A lot of what’s left still needs to be fixed, or at least changed. As much as I love the original ideas, they just weren’t working.

Part of the problem was my stubbornness to consider alternatives, and the frustration over trying to force the creativeness wasn’t helping either.

As has happened before, I had to ignore what I wanted, and concentrate on what worked for the story.  This had to be slow, calculated and meticulous, but I had one slight advantage this time around.

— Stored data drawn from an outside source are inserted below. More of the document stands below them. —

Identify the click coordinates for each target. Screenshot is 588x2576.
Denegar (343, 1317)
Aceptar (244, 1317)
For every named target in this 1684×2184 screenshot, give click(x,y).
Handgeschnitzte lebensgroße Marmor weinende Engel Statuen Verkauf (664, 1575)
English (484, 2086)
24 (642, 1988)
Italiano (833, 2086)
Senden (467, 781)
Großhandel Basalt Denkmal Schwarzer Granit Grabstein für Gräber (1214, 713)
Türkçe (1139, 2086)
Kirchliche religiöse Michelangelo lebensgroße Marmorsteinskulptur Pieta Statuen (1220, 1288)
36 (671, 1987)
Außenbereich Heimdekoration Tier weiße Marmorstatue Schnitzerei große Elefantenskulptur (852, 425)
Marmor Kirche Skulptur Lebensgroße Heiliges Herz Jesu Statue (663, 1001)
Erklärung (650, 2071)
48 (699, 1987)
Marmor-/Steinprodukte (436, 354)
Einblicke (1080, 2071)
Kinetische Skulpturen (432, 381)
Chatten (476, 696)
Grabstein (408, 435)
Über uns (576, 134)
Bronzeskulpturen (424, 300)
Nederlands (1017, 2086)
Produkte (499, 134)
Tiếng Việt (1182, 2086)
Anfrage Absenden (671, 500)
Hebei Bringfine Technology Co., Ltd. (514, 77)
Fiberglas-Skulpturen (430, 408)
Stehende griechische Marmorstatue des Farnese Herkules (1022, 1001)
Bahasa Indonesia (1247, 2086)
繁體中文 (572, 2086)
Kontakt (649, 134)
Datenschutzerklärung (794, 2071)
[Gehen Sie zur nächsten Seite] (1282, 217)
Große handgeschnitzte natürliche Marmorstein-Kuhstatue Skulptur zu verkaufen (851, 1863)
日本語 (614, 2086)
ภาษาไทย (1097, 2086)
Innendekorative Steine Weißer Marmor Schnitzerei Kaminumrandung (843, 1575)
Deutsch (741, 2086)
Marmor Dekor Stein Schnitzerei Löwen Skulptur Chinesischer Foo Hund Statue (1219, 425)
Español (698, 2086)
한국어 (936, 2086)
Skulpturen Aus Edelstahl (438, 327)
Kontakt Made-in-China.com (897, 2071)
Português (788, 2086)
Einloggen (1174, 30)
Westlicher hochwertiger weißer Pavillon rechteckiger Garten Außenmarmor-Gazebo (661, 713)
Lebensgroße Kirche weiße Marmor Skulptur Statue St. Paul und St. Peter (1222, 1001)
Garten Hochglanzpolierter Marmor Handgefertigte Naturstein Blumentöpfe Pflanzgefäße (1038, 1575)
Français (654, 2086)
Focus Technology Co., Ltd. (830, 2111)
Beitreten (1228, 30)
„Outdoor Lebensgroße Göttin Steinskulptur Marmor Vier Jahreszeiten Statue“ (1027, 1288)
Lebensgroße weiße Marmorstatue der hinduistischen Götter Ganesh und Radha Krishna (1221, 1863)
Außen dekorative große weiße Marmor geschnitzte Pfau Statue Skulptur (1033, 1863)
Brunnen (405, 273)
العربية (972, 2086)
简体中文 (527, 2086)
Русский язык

Remember that whole ‘previous draft’ thing? Turns out a lot of the contents are becoming just what I need by applying “What if…?” or “How about…?”

(Yet another example of why you should hold onto your previous drafts – they’re a treasure trove of of potential material)

These questions are proving to be more than adequate in creating foundations for developing new material. By taking a slightly different approach, new and previously unconsidered alternatives are making themselves known.

It has definitely yielded some positive results, including a drastic reconfiguring of the antagonist – originally conceived one way, but after finally accepting that changes were necessary and much tinkering, now fits into the story a lot better, and also provides for stronger conflict with the protagonist.

Don’t be afraid to consider new ways or different approaches to what you already have. While you may think it’s perfect the way it is, chances are it could probably use some reworking.


Getting up to speed – OR – Our story so far…

March 28, 2014
An informed audience is a happy audience

An informed audience is a happy audience

As work continues with the monster spec, some of the focus has been on figuring out the backstory of how things came to be and working out the events that lead up to where the plot starts.

If this were a novel, I could just include them in the whole body of work. Not so the case for a screenplay.

In as few scenes as possible, I need to educate the reader/viewer about this world, who’s involved and what’s at stake. Once that’s done, we shift gears and dive right into the story.

A recent example – PACIFIC RIM. The opening minutes are all about what’s already happened – giant monsters showed up, we built giant robots to fight them, and we’re off.

Consider the opening crawl in STAR WARS. A few paragraphs floating in space sets everything up: here’s what’s going on, immediately followed by a space battle.

While this kind of thing is necessary for a ripping effects-laden yarn, what if your story is about normal folks in the everyday world?

Same rules apply. We still need to know what’s going on and who it’s about. Give us those parts of the story now, and pepper it with the relevant details as we move forward.

The example I keep coming back to for this is the opening of FIELD OF DREAMS: Kevin Costner narrates a thumbnail sketch about his character over a series of photographs, then we’re on the farm in Iowa.

No matter what genre you’re working in, it’s important to know what happened before page one, both regarding the story and the characters. You don’t have to go crazy with details, but at least know what needs to be known.